### REQUIRED TASKS
[A] In the insider trading policy below, who is named as the Company's Insider Trading Compliance Officer?
[B] Render this sentence from the insider trading policy below in Spanish: "A Trading Day begins at the time trading begins on such day."

### TEXT TO READ

········

THE OLB GROUP, INC.
INSIDER TRADING POLICY AND GUIDELINES With Respect to Certain Transactions in Company Securities
In order to take an active role in the prevention of insider trading violations by its directors, officers and other employees, and the directors, officers and employees of its subsidiaries, as well as by other related individuals, The OLB Group, Inc. (the “Company”) has adopted the policies and procedures described in this Policy.
Applicability of Policy
This Policy applies to all public or private transactions in the Company’s securities, including common stock, options for common stock and any other securities the Company may issue from time to time, such as preferred stock, warrants and convertible debentures, as well as to derivative securities relating to the Company’s stock, whether or not issued by the Company, such as exchange-traded options. It applies to all directors, officers and all other employees of, or consultants or contractors to, the Company and its subsidiaries, as well as family members of such persons, and others, in each case where such persons have or may have access to Material Non-Public Information (as defined below). This group of people, members of their immediate families, and members of their households are sometimes referred to in this Policy as “Insiders.” This Policy also applies to any person who receives Material Non-Public Information from any Insider.
Any person who possesses Material Non-Public Information regarding the Company is an Insider for so long as the information is not publicly known. Any employee can be an Insider from time to time and would be subject to this Policy.
Compliance Officer
The Company has appointed Patrick Smith, as the Company’s Insider Trading Compliance Officer (“Compliance Officer”). Please contact him (or anyone whom he has designated to field questions) with questions as to any of the matters discussed in this Policy.
Statement of Policy
General Policy
The Company opposes and seeks to prevent the unauthorized disclosure of any non-public information acquired in the workplace and the misuse of Material Non-Public Information in securities trading.
Specific Policies
- Trading on Material Non-Public Information. No Insider shall engage in any transaction involving a purchase or sale of the Company’s securities, including any offer to purchase or offer to sell, during any period commencing with the date that he or she possesses Material Non-Public Information concerning the Company, and ending at the open of business on the third full Trading Day following the date of public disclosure of that information, or at such time as such non-public information is no longer material. As used herein, the term “Trading Day” shall mean a day on which national securities exchanges are open for trading. A Trading Day begins at the time trading begins on such day. This restriction on trading does not apply to transactions made under a trading plan that has been adopted pursuant to Rule 10b5-1(c) promulgated under the Securities Exchange Act of 1934, as amended, and that has been approved in writing by the Company (an “approved Rule 10b5-1 trading plan”).

········

### DATA PROVIDED
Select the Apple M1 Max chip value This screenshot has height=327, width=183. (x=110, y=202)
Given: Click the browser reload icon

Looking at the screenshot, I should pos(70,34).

········

### ANSWER LIST
[A] Patrick Smith

[B] Un Día de Negociación comienza en el momento en que comienza la negociación en dicho día.